DOCUMENT TEXT:

- - - -

We only ran for the first team id. We want to first flush out the process and ensure our data is correct before needing to spend time waiting for web pages to load. Taking an iterative approach allows us to test at each step of the process and understand what the data will look like. Now, parse each team page to find the player ids. This Regular Expression will look similar to the team one we used.

RX_PLAYER = r'/womensworldcup/players/player/(d+)/'

ALL_PLAYERS = {}
for response_text in response_teams:
    players = {i: {} for i in set(re.findall(RX_PLAYER, response_text))}
    ALL_PLAYERS.update(players)

Look at ALL_PLAYERS to check if we have valid player ids. Here we are setting up a dictionary that will allow us to store information about each player. Dictionaries are just ways to store data that can be looked up with a key. In a list, each item is stored one after another. If we wanted to find a specific player, we will need to look at each item in the list until we find a match. Here, dictionaries allow us to get the player immediately when we know their key value (player id). When looping over a dictionary you are given the key and will be able to access the value.

- - - -

SOURCE MATERIAL:
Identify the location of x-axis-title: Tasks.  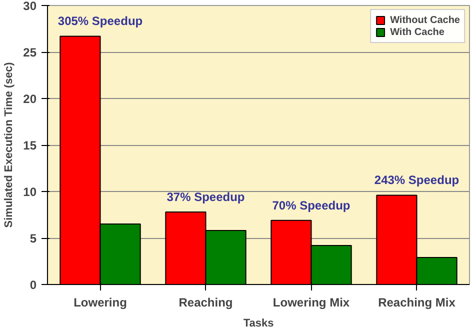
(258, 324).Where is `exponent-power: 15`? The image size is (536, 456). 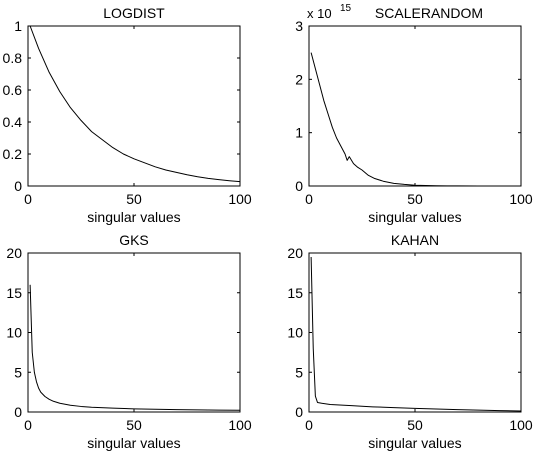 exponent-power: 15 is located at coordinates (346, 8).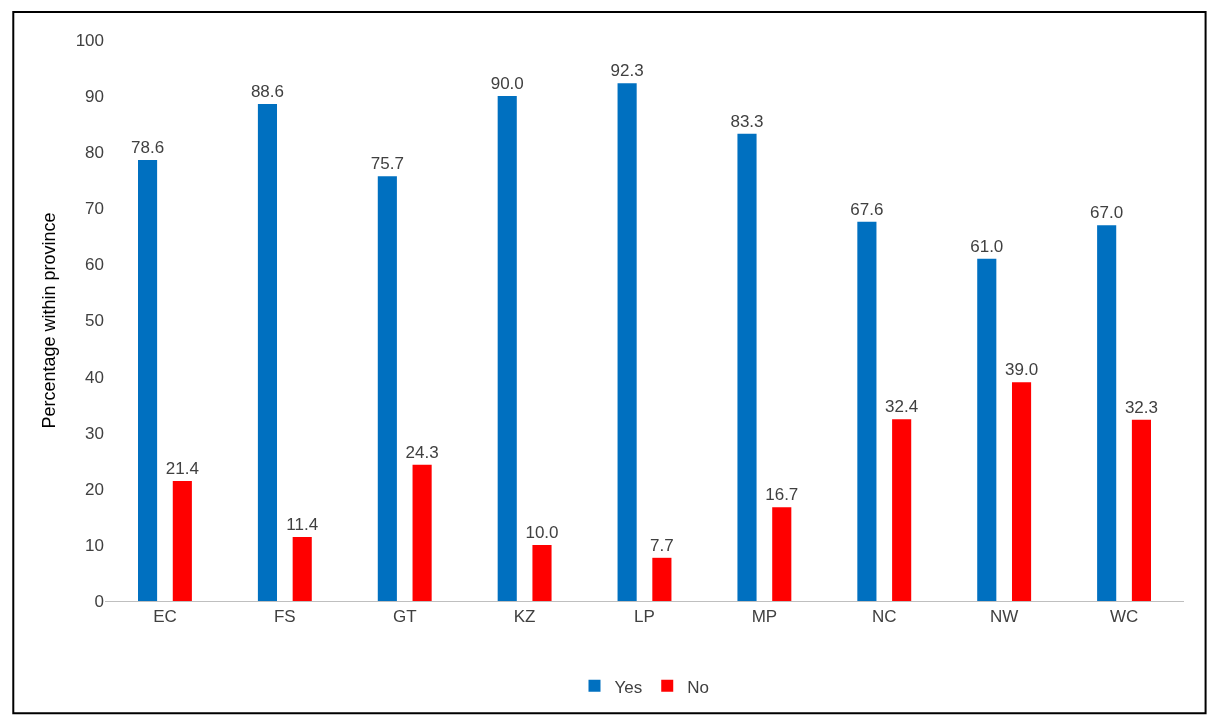  I want to click on data-label: 90.0, so click(507, 84).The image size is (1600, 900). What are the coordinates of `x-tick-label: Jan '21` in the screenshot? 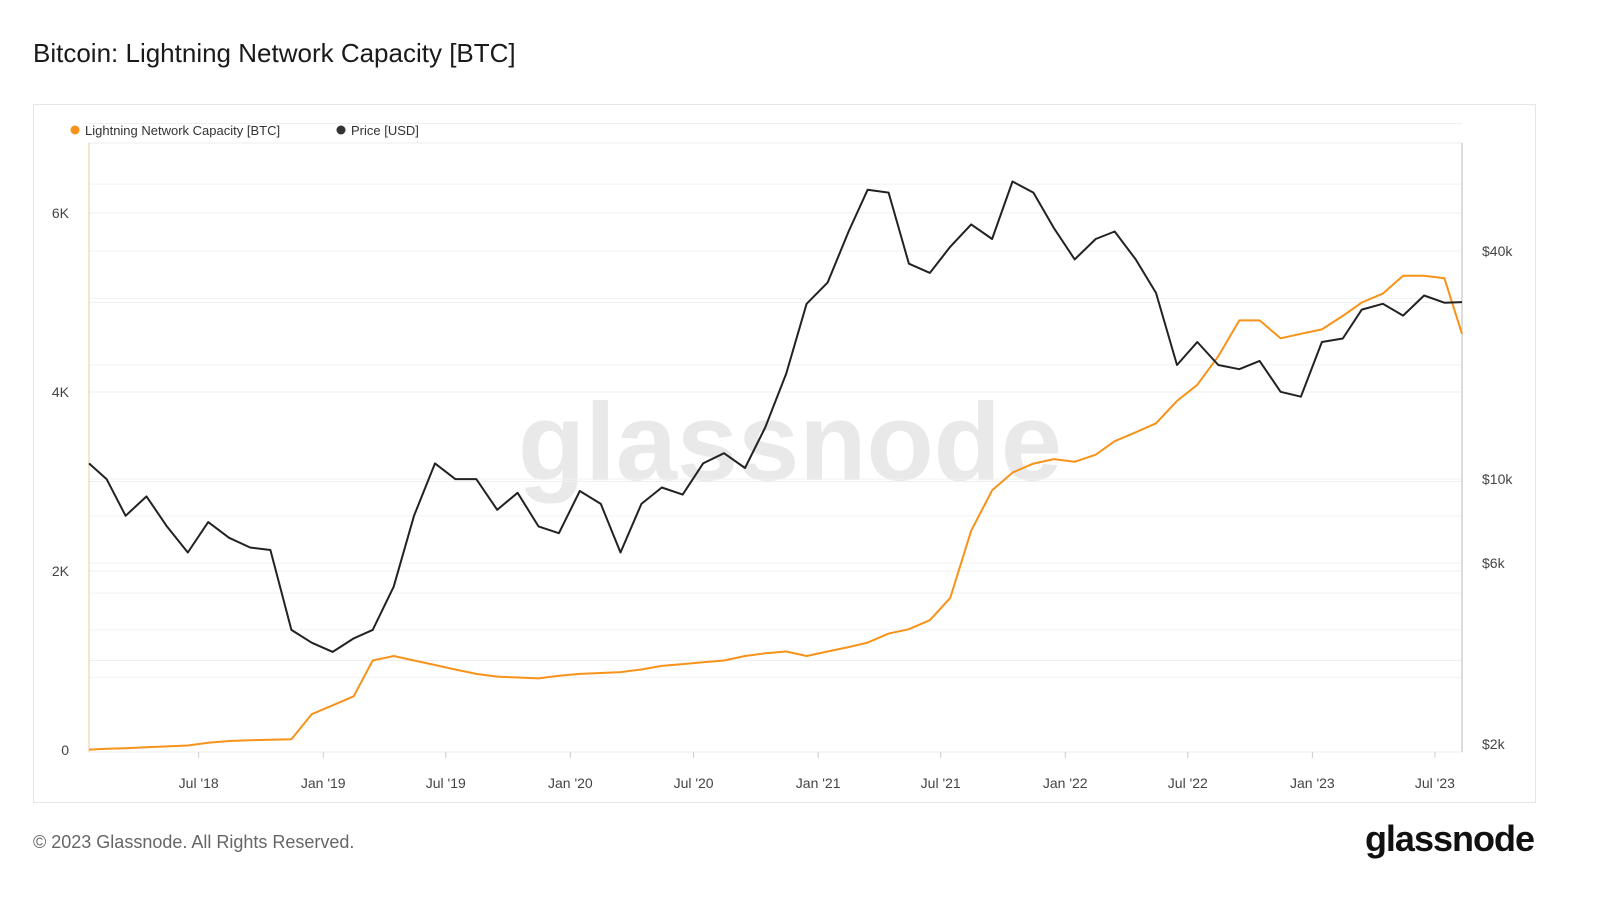 It's located at (818, 783).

- - - -

WORK TASK 1: State whether each statement agrees with the web-scraping passage, answering yes or no and quoting the deciding words: (a) At this stage the code was run for every team id. (b) Finding a specific player in a list may require checking each item until a match appears. (c) Looping over a dictionary yields only the values, not the keys.
WORK TASK 2:
Answer these questions from the web-scraping passage:
(a) What name is assigned to the regular expression for player ids?
(b) What should be examined to check whether the player ids are valid?
(c) What key value allows a player to be retrieved immediately from the dictionary?
WORK TASK 3: Set down word for word the stretch of the web-scraping passage from "We only ran" through "ALL_PLAYERS.update(players)".
The entries above are separate material and are unrelated to the web-scraping passage.

ANSWER SPACE 1:
(a) No: "We only ran for the first team id."
(b) Yes: "If we wanted to find a specific player, we will need to look at each item in the list until we find a match."
(c) No: "When looping over a dictionary you are given the key and will be able to access the value."

ANSWER SPACE 2:
(a) RX_PLAYER
(b) ALL_PLAYERS
(c) The player id

ANSWER SPACE 3:
We only ran for the first team id. We want to first flush out the process and ensure our data is correct before needing to spend time waiting for web pages to load. Taking an iterative approach allows us to test at each step of the process and understand what the data will look like. Now, parse each team page to find the player ids. This Regular Expression will look similar to the team one we used.

RX_PLAYER = r'/womensworldcup/players/player/(d+)/'

ALL_PLAYERS = {}
for response_text in response_teams:
    players = {i: {} for i in set(re.findall(RX_PLAYER, response_text))}
    ALL_PLAYERS.update(players)